It's not correct to call them orthogonal because I don't think the definition is a dot product. But that aside, yes, orthogonal basis can only have as much elements as dimensions. The article also mentions that, and then introduces "quasi-orthogonality", which means dot product is not zero but very small. On bitstrings, it would correspond to overlap on only small number of bits. I should have been clearer in my offhand remark. :-)

prerok a day ago | parent [-]

Your initial statement is still wrong, that you can include a lot of information in a small number of bits. If you have a small number of bits, the overlap will be staggering. Now, that may be ok, but not ok, if you want to present orthogonal concepts (or even quasi-orthogonal).

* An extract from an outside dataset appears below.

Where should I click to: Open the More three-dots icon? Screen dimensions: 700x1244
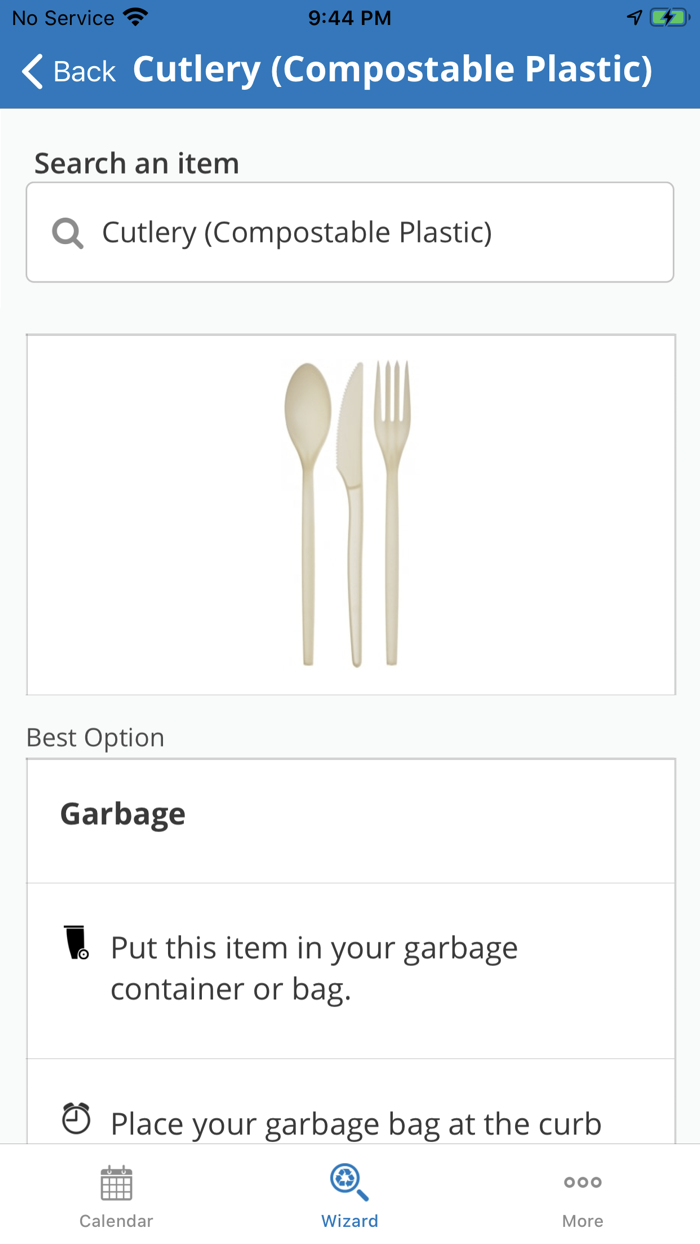(582, 1182)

Also, why do you believe dot product cannot be trusted?

js8 9 hours ago | parent [-]

What I meant was similar to the article. If I have bit vectors of length 1000 bits (that will be the embedding). Let's say that every concept I want to model corresponds to a set choice of 10 bits being all set to 1, and the remaining bits 0. (These vectors are quasiorthogonal.) Then I can easily store a sentence (bitvector) about 50 concepts, while there is relatively small chance of overlap, i.e. all of the concepts are decodable from that bitstring.

But it's quite similar to what the top comment is saying about spherical codes. I think my comment is also about using coding theory to represent concepts.

Other than that, I don't have any issue with dot product over bitvectors - it's just not very useful for the above.